2 minute read

Sitting at the airport, about to put some serious distance between some people I love very much and me, while significantly reducing the distance between me and other people that are very important to me.

I have been thinking about writing a new post here for so long, yet with every passing week, no new post. This trip might just be the catalyst to change that…

It’s a gloomy day out there, when I look through the large windows of the airport. But it is not gloomy at all in my head and my heart.
Things in my head and my heart could not be any more clearer. It took a couple beers earlier to unlock my mind from that busy-life hamster-wheel-mode to see how I truly feel. For sure this trip will offer even more clarity, but I wanted to capture this initial feeling for reference.

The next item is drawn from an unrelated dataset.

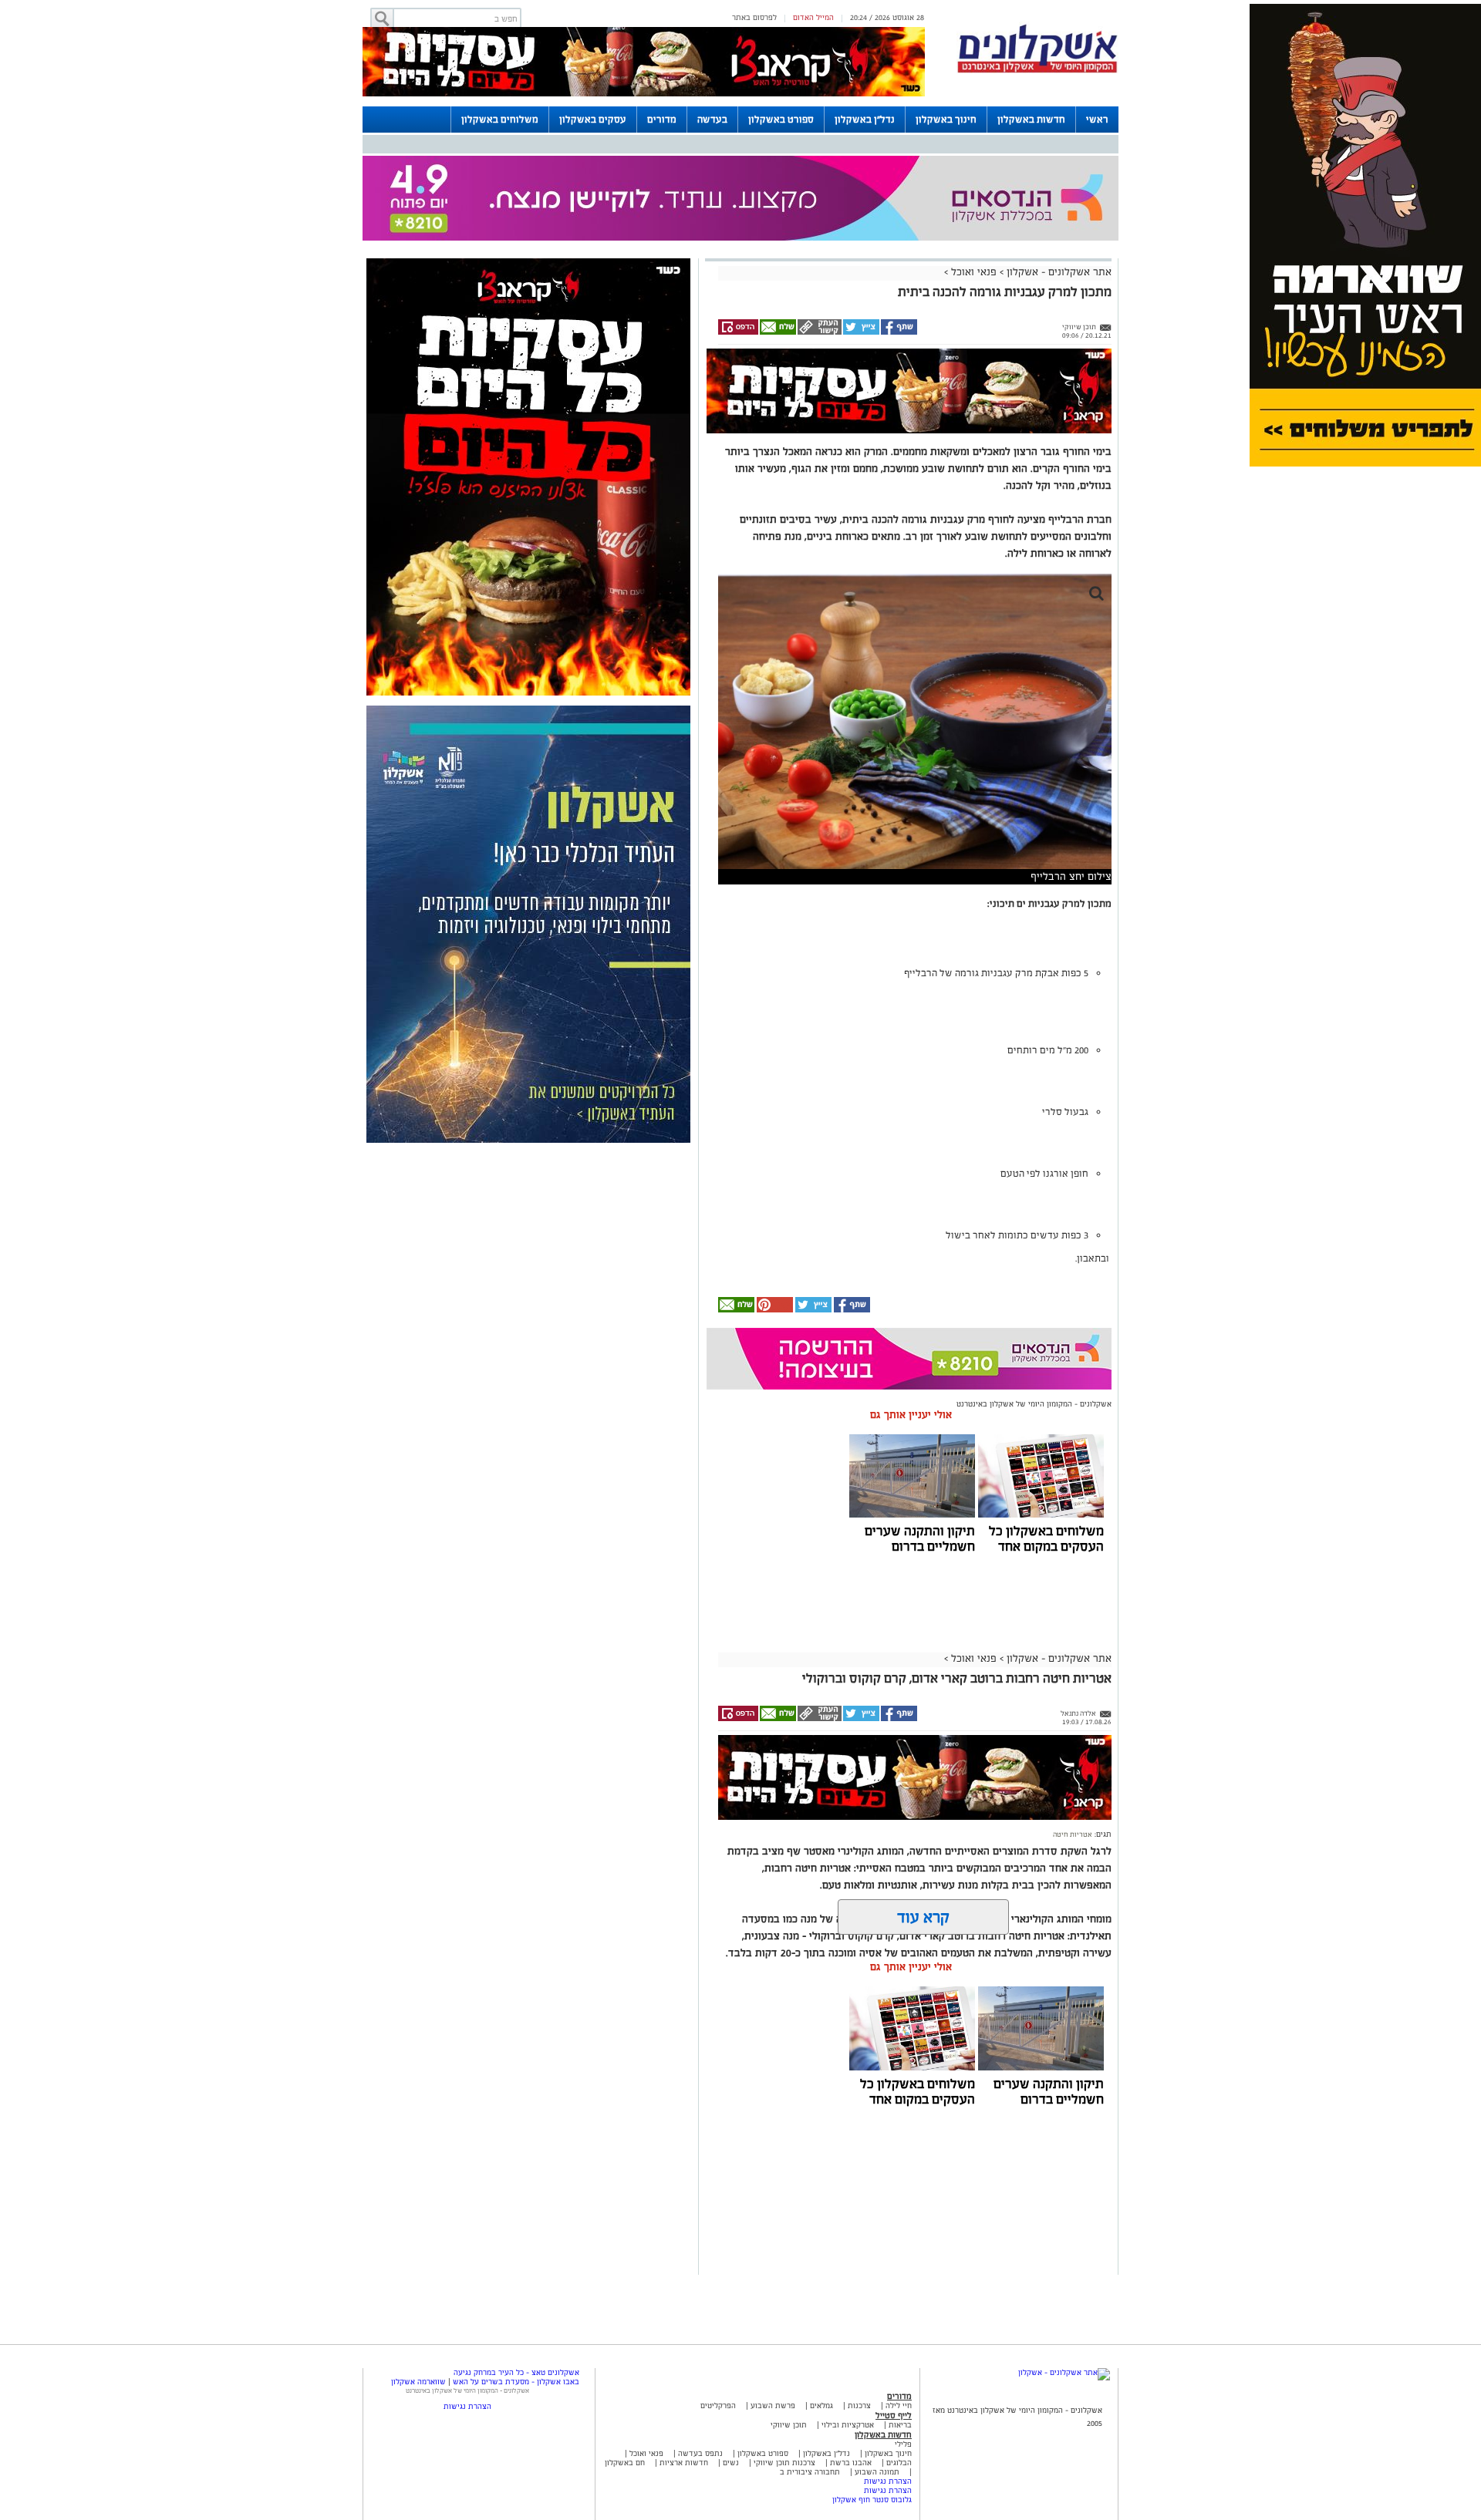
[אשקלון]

The fact of the matter is: I love her. I already miss her. And then the girls. I am very thankful for them and I wish I could be an even better father for them. And about The Boss? I am still 100% convinced it was the right decision to divorce her. I have zero doubt in my mind.

The girls are amazing in their own unique ways.

My favorite skier is really handling the divorce and the new reality of things in a very mature way. Not sure where that maturity is coming from. I guess some people can act immature most of the time, but find that mature personality when it comes to some serious matters in life. She is growing up to be one of these people.

My favorite climber hass had quite a bit of challenge to process the divorce. I very much appreciated when she finally shared how she truly feels: that despite of the fact that she understands that her parents are divorced, she is still having a hard time concluding that the divorce actually happened. That also explained why she has been staying away from The Beautiful whenever she was spending the weekend at our place. It is all right. We will leave my favorite climber time to get used to the new reality.

Then here is The Beautiful. She entered my life very unexpectedly. I was about to give up on all the dating apps, deleting all profiles and start looking into the future focusing on the girls, career and outdoors. Then from my last batches of first pings, she responded. We started chatting, then met, then the rest is history. We have been together for more than 6 months by now. I am very happy for that!

So with that I will wrap up this post and let’s see if I will be able to start any kind of regular cadence here with various details from my life as a single parent: divorced dad of two.